DMAc may be combined with one or more of dimethylformamide (DMF), N-methylpyrrolidone, propylene carbonate, dimethyl sulfoxide, tetramethylene sulfone, cyclohexanone, cyclopentanone, 2-butoxy ethanol, 2-methoxy ethanol, ethylene glycol, 1,2 propanediol, isopropyl alcohol, glycerol, 1-octanol, butanol, 2-methoxyethyl ether, and/or methyl propyl ketone.

In an alternate embodiment, the catalyst ink can include a conductive filler such as graphite particles, carbon particles or graphitized carbon particles.

The invention also includes a process for making the catalyst ink which comprises mixing the ionomer, metal catalyst and one or non-aqueous solvent(s) to form a catalytic ink. The ionomer is preferably part of a mixture comprising the ionomer and the non-aqueous solvent. However, in some instances, the ionomer (e.g., Nafion®) is supplied as a suspension in water or water/alcohol mixture. This suspension of ionomer can be distilled under vacuum in the presence of the non-aqueous solvent to produce a solution/suspension of ionomer in the non-aqueous solvent(s). The catalyst is then added to the mixture of ionomer and non-aqueous solvent(s) to form the catalyst ink.

The invention also includes a process for making a catalyst coated membrane. A polymer electrolyte membrane (PEM) is first dried at a temperature between 50° C. and 170° C. to form a dehydrated membrane. The membrane is then exposed to air having a temperature between 15° C. and 30° C. and a relative humidity between 35% and 70%. This forms a pretreated membrane.

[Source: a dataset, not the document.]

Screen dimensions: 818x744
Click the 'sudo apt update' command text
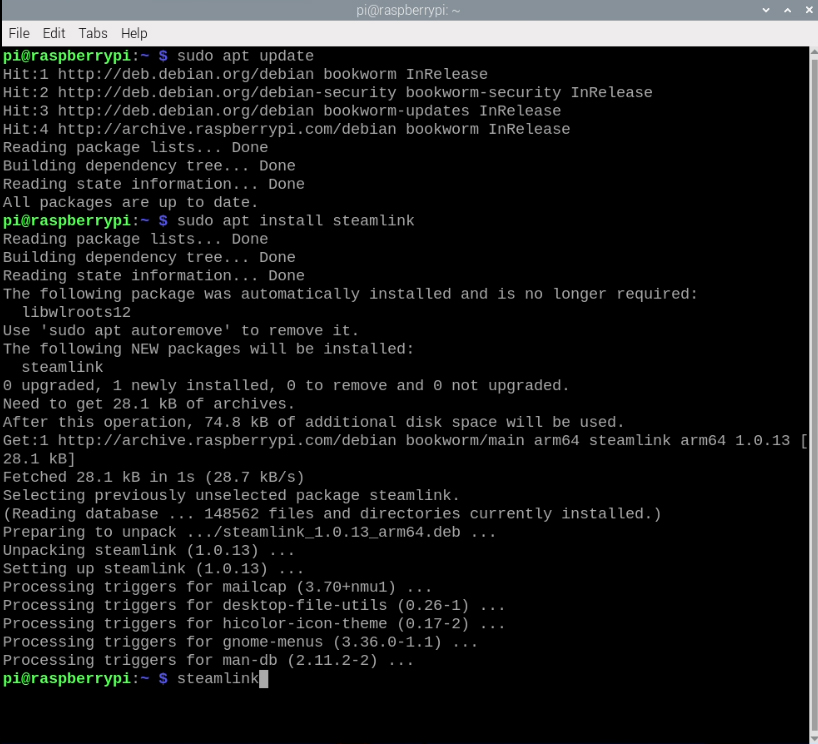click(x=245, y=56)
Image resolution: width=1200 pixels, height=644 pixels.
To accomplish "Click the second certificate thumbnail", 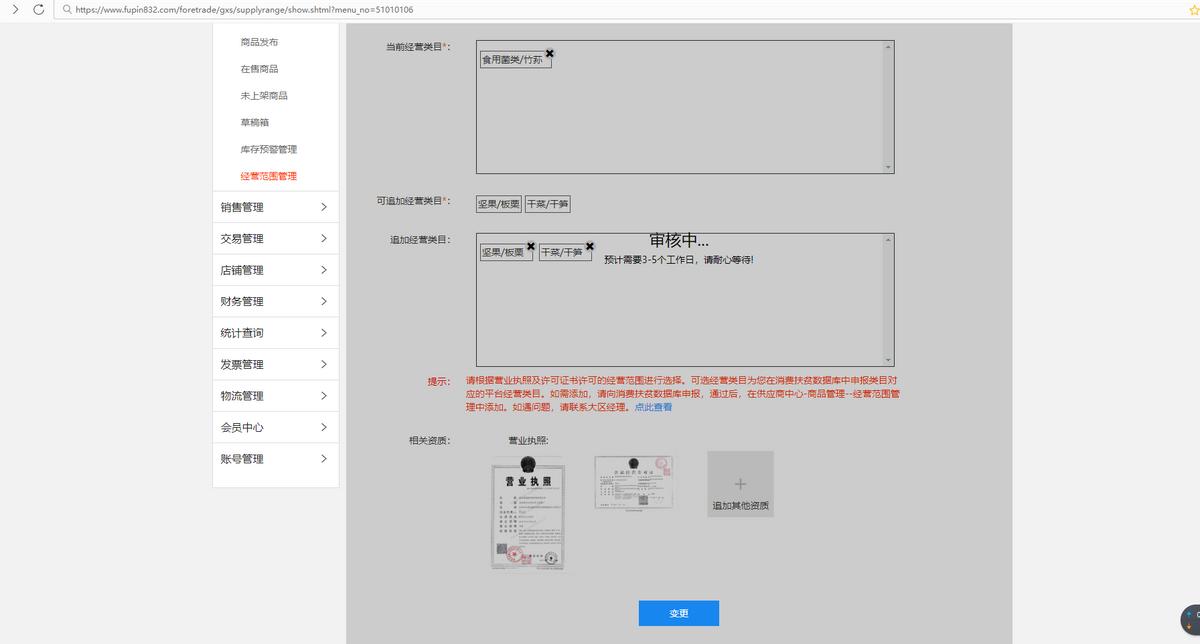I will [x=635, y=481].
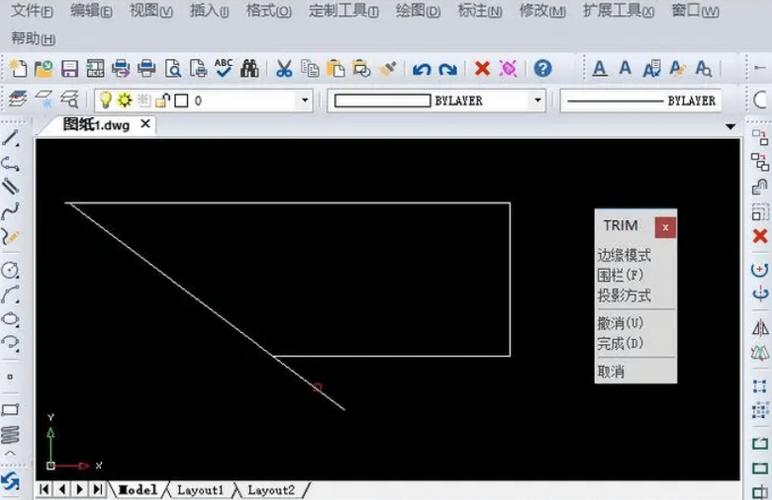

The catalyst ink is applied to a first surface of the pretreated membrane to form a first catalyst layer. The first surface of the PEM is then contacted with a gas stream having a temperature between 15° C. and 30° C. and a relative humidity of between 35% and 70% to remove bulk fluid from the membrane. Finally, the membrane is dried at a temperature between 50° C. and 170° C. If necessary, the process may be repeated to apply additional layers of catalyst to the PEM to form a catalyst coated membrane (CCM).

In a preferred embodiment, the CCM is annealed at a temperature between 70° C. and 200° C. Pressure may also be applied, e.g, between 1 to 200 kilograms per cm2. Temperature and pressure may be applied by use of a hot press or heated rollers

In a preferred embodiment, the PEM is a continuous web and the process is carried out either step wise or on a continuous basis.

The catalyst coated membranes (CCMs) made according to the process of the invention can be used to make membrane electrode assemblies (MEAs) which can be used to fabricate fuel cells such as hydrogen and methanol fuel cells.

BRIEF DESCRIPTION OF THE DRAWING

FIG. 1 is a flow chart for an embodiment of the process for making a catalyst coated membrane.

FIG. 2 is a plot voltage versus current density for the catalyst coated membrane of Example 1 at various concentrations of methanol.

FIG. 3 is a voltage versus current density plot for a Nafion® membrane which has been coated with the anode and catalyst inks and in the same manner as set forth in Example 1.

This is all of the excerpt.